D'autre part, un autre utilisateur de Twitter a prévenu que le détenu pouvait être un Canadien identifié comme étant Andrew Greenwood qui était déjà enregistré et avait même été arrêté à Puerto Escondido même pour avoir photographié des femmes alors qu'elles se baignaient sur les plages de cet endroit. Il a même souligné que dans son propre pays, il était marqué par le voyeurisme.

« Ce salaud, dégoûté en tant qu'être humain, m'a filmé, parmi d'autres femmes se baignant sur la plage. Entre autres choses, il a une histoire au Canada et qui sait dans quels autres pays. Je me suis déjà occupé de déposer ma plainte mais ils vont la rendre publique pendant l'enquête, je demande votre soutien en la partageant pour que tout le monde le sache », lisez les captures d'écran d'un post Facebook, partagé par l'auteur du tweet.

Une autre femme, nommée Nury, a répondu à cette publication en indiquant qu'elle était assise dans le vol à côté du détenu et qu'en fait, c'était la même personne. « C'est moi qui étais assis à côté de lui dans l'avion et si c'était lui », a-t-il écrit.

« Quoi qu'il en soit, cette situation m'a fait réfléchir à ce que nous devons à A. @OlimpiaCMujer et #LeyOlimpia. B. L'urgence de former l'industrie du tourisme à l'établissement de protocoles stricts et à la gestion efficace des situations de danger de traite des personnes. Et C. L'importance de former la Garde nationale à une approche holistique des situations de violence sexiste et à savoir comment agir dans ces cas, avec une procédure régulière, et aussi avec une sensibilité particulière à leur gravité », conclut le fil de discussion sur Twitter.

La loi Olimpia porte le nom de la militante Olimpia Coral Melo, originaire de Puebla, qui a subi des violences de la part de son ex-partenaire qui a partagé une vidéo intime d'elle dans son adolescence, cette action l'a amenée à penser au suicide parce qu'ils ont fait des commentaires violents envers sa personne.

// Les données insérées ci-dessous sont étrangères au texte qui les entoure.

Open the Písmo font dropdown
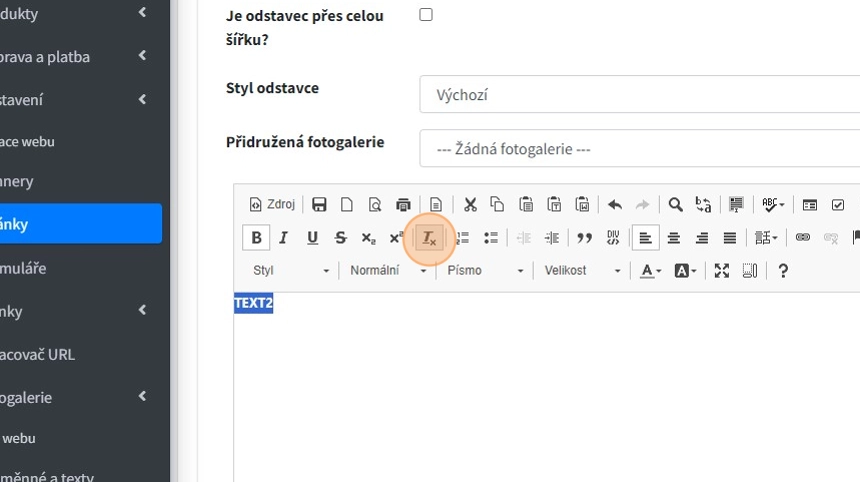The height and width of the screenshot is (482, 860). (485, 271)
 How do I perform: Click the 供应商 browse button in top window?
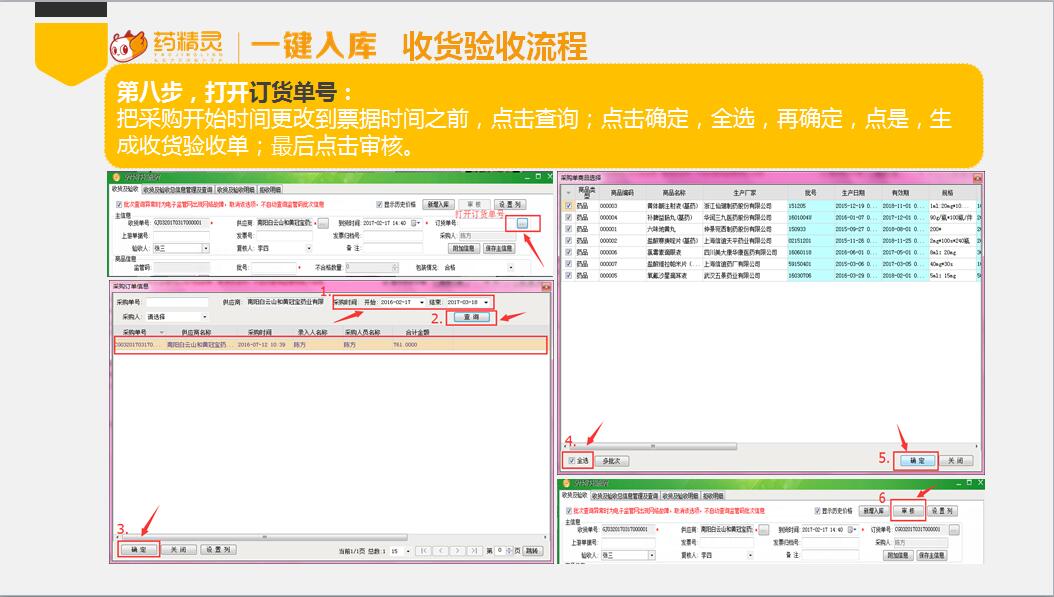click(x=323, y=223)
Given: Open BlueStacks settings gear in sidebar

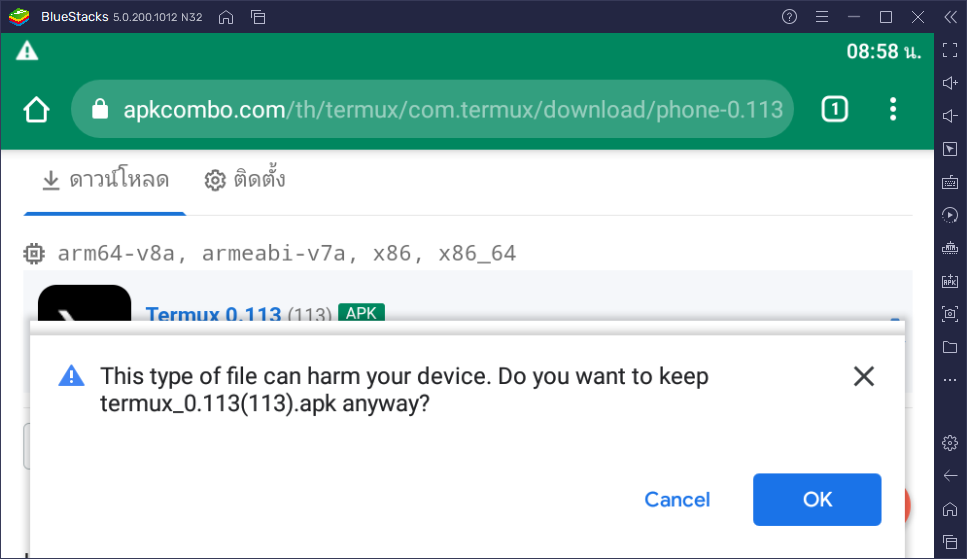Looking at the screenshot, I should coord(950,442).
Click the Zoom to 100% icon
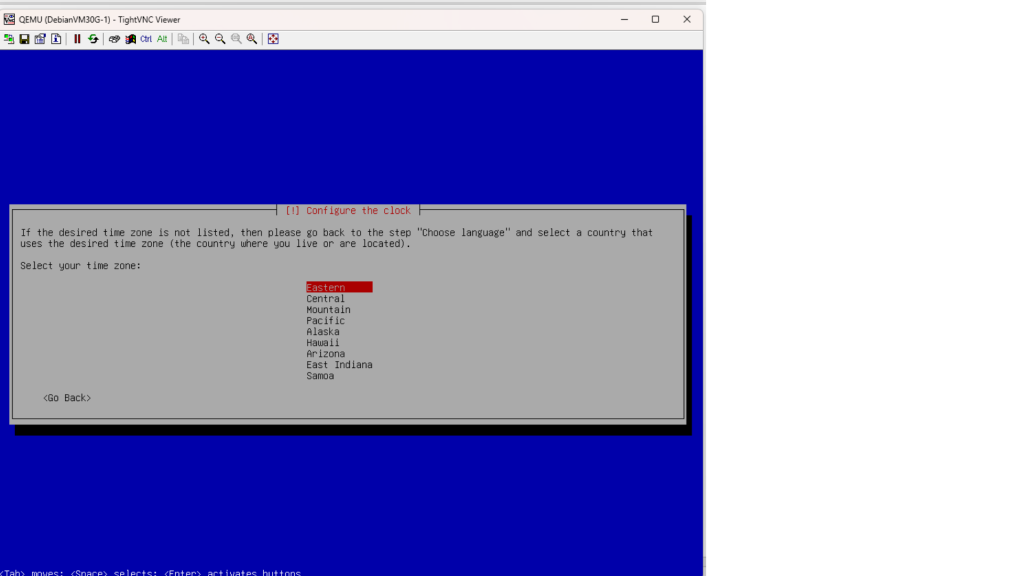1024x576 pixels. (236, 39)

« L'une des principales causes de la « Loi Olympia », au-delà de l'aspect législatif, est de nommer que la violence existe et de la reconnaître comme telle dans un monde où elle n'était même pas considérée comme telle, en particulier dans notre pays, parce qu'elle avait deux tabous : qu'elle est virtuelle, qu'on n'y touche pas et qu'elle est sexuelle, que toujours dans la revictimisation absurde, nous sommes coupables pour la société patriarcale », a elle-même déclaré Olympia à Infobae à propos de son initiative.